Remember those days? Three years ago, when you got to No. 3. Used to play guys like Roger Federer pretty tough. Once destroyed an entire United States Davis Cup team of Andy Roddick, Andre Agassi and the Bryant brothers, almost all by yourself.

Still, the international spotlight never really shined for you, even though few are more beloved in Croatia. Not fair, but maybe that's because half the people in the world can't spell your name and the other half can't pronounce it.

How time flies. Thirty years. Not old in most walks of life, but borderline decrepit in men's tennis. Where have you gone, Andre Agassi? A nation turns its lonely eyes to you.

Now, you play a match, go back to the hotel, take Advil and change diapers. Five-month-old son. Life is good. You look across the net at Murray, think about the diaper-changing and giggle that this kid isn't that far removed from them himself.

You laugh to yourself about all the questions you get these days on your friend Federer's upcoming fatherhood, like it will hurt his tennis or something. He'll handle it easily, just like he handled Fernando Verdasco in straight sets in the day's other quarterfinal.

Before you play, you realize you've got to erase all these old war-horse thoughts, even if the day before hurt your chances badly.

How the gods of fortune can torture. Young Murray gets a quick default early Wednesday and you have to outlast a big-hitting Russian named Igor Andreev in a match that takes 3 hours 6 minutes.

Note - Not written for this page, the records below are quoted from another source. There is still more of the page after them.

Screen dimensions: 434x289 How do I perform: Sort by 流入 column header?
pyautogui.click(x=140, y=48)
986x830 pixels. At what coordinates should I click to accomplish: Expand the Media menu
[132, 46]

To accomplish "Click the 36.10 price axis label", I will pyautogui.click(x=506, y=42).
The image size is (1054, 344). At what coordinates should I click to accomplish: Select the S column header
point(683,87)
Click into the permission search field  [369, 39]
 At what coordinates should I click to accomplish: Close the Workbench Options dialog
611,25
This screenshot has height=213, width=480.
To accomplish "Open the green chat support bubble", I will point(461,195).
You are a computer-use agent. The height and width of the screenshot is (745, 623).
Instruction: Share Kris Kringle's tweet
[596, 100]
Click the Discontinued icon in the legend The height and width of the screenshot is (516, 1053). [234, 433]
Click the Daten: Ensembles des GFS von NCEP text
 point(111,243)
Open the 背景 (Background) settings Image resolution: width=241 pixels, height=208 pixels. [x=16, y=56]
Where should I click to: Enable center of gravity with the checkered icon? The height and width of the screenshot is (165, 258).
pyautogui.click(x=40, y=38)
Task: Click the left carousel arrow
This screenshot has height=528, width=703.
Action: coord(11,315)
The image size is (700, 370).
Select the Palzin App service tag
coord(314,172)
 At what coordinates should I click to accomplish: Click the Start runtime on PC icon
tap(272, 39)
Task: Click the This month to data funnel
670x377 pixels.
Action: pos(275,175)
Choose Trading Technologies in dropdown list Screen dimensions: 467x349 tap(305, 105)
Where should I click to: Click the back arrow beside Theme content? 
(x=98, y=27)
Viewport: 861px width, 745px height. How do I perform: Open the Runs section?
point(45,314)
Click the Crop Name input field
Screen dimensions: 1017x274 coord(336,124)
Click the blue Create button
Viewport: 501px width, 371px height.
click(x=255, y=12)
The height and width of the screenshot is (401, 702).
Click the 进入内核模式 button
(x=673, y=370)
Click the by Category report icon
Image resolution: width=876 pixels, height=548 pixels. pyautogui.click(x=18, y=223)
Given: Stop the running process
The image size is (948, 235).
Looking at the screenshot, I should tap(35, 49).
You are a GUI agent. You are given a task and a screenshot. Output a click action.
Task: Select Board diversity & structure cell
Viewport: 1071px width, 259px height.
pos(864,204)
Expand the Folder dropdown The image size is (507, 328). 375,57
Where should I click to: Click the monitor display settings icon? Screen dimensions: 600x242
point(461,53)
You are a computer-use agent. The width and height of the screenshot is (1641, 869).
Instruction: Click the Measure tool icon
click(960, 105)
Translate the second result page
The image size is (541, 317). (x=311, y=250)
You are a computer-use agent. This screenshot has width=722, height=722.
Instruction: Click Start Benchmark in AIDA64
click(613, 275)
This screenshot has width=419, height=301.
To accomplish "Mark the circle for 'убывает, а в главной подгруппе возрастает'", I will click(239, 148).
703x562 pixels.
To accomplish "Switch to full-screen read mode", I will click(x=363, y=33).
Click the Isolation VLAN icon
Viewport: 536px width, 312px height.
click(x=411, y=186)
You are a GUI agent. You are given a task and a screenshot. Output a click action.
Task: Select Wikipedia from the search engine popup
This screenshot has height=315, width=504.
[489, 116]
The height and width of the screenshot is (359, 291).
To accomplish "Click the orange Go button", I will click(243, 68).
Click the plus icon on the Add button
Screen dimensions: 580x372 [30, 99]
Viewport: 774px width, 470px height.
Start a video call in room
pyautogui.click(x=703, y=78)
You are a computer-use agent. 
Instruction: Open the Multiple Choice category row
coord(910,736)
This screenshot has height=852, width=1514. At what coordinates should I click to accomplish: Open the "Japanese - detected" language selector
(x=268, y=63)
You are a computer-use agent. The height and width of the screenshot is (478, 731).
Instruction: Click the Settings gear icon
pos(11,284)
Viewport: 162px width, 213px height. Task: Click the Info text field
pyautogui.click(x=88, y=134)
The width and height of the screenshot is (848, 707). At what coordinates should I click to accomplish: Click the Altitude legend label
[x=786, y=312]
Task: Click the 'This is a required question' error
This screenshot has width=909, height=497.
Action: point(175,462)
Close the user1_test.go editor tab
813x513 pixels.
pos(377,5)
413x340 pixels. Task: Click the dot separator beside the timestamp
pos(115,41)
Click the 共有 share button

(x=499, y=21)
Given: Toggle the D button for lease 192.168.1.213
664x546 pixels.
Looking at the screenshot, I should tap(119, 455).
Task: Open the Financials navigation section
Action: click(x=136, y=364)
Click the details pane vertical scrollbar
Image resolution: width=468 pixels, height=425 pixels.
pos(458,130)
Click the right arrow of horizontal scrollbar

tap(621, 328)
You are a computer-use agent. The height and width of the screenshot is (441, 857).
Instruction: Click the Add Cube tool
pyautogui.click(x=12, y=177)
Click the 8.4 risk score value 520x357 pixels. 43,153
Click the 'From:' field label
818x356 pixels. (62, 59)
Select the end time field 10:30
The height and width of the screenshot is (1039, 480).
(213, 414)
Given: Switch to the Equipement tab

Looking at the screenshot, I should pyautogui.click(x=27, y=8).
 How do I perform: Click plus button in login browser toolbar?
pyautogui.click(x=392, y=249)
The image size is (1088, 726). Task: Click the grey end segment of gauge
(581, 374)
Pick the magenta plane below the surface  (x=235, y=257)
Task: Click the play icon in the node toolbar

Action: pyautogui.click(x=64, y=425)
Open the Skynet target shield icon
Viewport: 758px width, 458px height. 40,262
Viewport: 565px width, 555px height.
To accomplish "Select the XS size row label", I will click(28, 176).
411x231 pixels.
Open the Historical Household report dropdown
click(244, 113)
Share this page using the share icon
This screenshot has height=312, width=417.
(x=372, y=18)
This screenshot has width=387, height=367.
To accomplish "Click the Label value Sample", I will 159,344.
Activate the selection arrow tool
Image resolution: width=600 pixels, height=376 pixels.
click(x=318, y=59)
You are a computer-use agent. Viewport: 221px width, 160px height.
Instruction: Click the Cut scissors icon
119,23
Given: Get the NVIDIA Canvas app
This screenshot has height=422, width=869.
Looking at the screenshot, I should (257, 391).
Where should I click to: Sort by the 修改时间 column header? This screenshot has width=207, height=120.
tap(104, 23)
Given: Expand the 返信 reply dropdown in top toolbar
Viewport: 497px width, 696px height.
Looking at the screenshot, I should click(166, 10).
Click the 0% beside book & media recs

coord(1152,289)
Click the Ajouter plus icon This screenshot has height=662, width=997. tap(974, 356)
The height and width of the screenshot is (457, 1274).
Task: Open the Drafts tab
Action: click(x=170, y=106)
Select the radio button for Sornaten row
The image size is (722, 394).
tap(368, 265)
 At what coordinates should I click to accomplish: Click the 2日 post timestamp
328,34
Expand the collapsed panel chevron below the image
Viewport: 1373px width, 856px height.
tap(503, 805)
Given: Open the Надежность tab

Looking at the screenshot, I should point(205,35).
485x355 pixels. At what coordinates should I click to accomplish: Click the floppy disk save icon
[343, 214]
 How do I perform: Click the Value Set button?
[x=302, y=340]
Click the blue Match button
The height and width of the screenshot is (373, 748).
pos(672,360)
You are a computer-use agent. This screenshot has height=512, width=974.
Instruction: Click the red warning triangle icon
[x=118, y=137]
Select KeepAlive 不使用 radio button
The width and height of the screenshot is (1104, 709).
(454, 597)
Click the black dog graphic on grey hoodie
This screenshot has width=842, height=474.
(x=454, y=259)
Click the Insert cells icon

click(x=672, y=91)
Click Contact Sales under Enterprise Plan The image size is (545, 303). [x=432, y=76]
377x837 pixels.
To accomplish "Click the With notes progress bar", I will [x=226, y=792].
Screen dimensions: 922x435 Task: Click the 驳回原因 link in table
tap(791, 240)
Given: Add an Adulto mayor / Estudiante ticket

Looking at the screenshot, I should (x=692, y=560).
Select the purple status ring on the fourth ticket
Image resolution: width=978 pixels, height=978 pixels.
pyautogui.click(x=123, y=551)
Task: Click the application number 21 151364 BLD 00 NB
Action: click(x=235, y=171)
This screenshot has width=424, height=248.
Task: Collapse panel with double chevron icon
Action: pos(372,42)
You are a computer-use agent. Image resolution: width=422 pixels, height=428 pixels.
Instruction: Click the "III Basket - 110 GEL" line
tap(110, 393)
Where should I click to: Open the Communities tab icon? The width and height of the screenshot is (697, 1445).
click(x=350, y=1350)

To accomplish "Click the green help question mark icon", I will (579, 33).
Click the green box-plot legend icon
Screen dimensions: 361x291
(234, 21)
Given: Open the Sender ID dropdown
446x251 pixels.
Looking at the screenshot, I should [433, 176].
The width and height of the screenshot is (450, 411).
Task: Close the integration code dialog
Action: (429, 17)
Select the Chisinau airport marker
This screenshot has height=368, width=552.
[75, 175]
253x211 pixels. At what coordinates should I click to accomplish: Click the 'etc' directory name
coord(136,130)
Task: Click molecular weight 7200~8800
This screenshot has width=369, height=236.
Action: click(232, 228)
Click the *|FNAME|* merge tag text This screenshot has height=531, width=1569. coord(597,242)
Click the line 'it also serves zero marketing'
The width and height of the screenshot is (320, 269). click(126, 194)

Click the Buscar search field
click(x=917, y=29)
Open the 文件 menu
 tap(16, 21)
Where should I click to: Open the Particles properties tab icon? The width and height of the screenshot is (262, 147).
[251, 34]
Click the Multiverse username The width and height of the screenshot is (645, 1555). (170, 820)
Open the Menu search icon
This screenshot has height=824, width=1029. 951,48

Is there no justice? You have to come back from that to play in the earliest quarterfinal match of the day, while young Murray probably went out and played 18 holes before dark.

Nice crowd in the stadium. You wonder if some of the people just stayed all night, after the Rafael Nadal-David Nalbandian thriller that ended at 2:01 a.m. Those late hours didn't seem to bother Nadal, who looked as fresh as a daisy afterward. We forget. He is 22.

You're supposed to lose this one, of course, mostly because of the rankings gap between his No. 4 and your No. 74, but it doesn't start coming apart until he is serving for the first set at 6-5. You stay with him to 30-all, then toss a nice little drop shot at him.

But you forget, he is 21, loose and limber, can run all day. He glides in and answers with his own drop shot. You try, but can't quite get there. Break point, a first serve, and you are down a set.

Then comes the worst indignity, a crime against a person having a birthday. Late in the second set, great chance for a break point, Murray's return floats over the net, into the doubles alley. You stand two feet away, watching it land, a good foot out. The linesman calls it out and you have a break point.

Wait a minute. Murray challenges, the infallible Hawkeye camera, which often isn't, shows the ball landing on the line. You have to replay the point, which you lose. Jobbed on your birthday. No amount of discussion with the chair umpire, who shrugs a lot like all chair umpires do in these situations, gets you anywhere.

You explain later that the camera showed the second bounce of the ball, not the first. Human error, you call it.

"We wanted to take control of the human error with that machine," you say, "and then again you have the human error of the operator who is controlling that machine."

The match goes into the inevitable tiebreaker, you muff an easy forehand volley right on the service line and soon Murray serves big to run it out, 7-5, 7-6 (6).

When it is over, you probably want to go hide, or hunt down the Hawkeye operator. But you are a good sport, stand at center court and let several thousand people sing happy birthday to you while your stomach churns.

Later, they bring you a cake in the players' lounge and the photographers snap away. You probably want to punch somebody, but you smile and stay nice. A fly keeps landing on the cake as you cut it. There are five candles and it takes you three breaths to blow them out.

You're asked one of those questions ranking high on the all-time stupidity list: How do you feel, now that you are 30? You respond perfectly.

"Same as yesterday, when I wasn't," you say.